This book provides a theory capable of explaining the patterns of public expenditures and taxation that occur under representative government. Economists and political scientists have come to realize that issues of public policy and public finance cannot be solved on the naive assumption that these are problems tackled by a government that exists only to serve the public good. Instead, government must be understood as one of the major economic institutions of society, one that behaves like more familiar economic institutions--the household and the firm--though the market it confronts is a market for policies rather than for goods and services. Albert Breton's pathbreaking work remains important in taking us toward a theory of representative government that enables an understanding of the observed behavior of political institutions.

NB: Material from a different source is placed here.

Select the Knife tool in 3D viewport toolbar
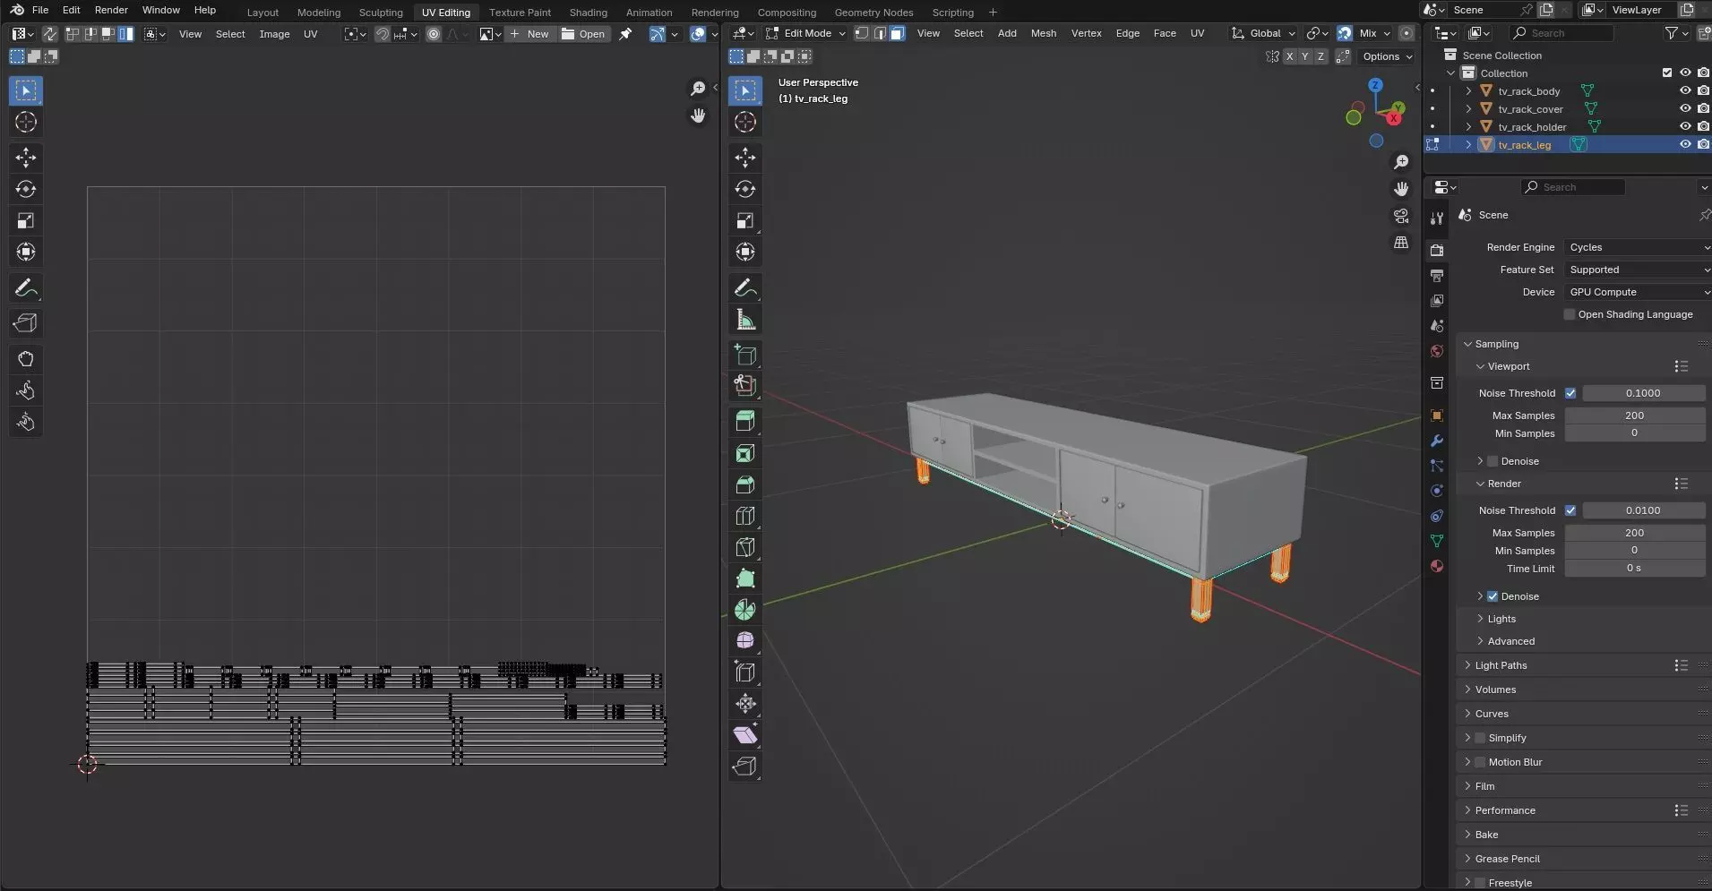This screenshot has height=891, width=1712. [x=744, y=547]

The author's analysis is cast in a relatively simple demand, supply and demand-supply-equilibrium framework, using the tools of marginal and stability analysis to explain the forces that influence and determine the flow of resources as they are allocated between competing ends in the public sector. The book presents a model of demand by citizens, who are assumed to be maximizing their desires for specific public policies and private goods, and a model of the supply of public policies by politicians and bureaucrats, who are assumed to be maximizing the probability of their re-election and the size of their budgets. Breton defines government policies and the institutional framework for collective choices in terms that render them amenable to further analysis.
The main accomplishment of Breton's theory is that it provides the ability to analyze the interaction of individuals and generates testable propositions about the behavior of these individuals as well as about the behavior of public expenditures and taxation in more aggregative terms. In this way the book will be useful to students of economics, economists, and those interested in economic theory.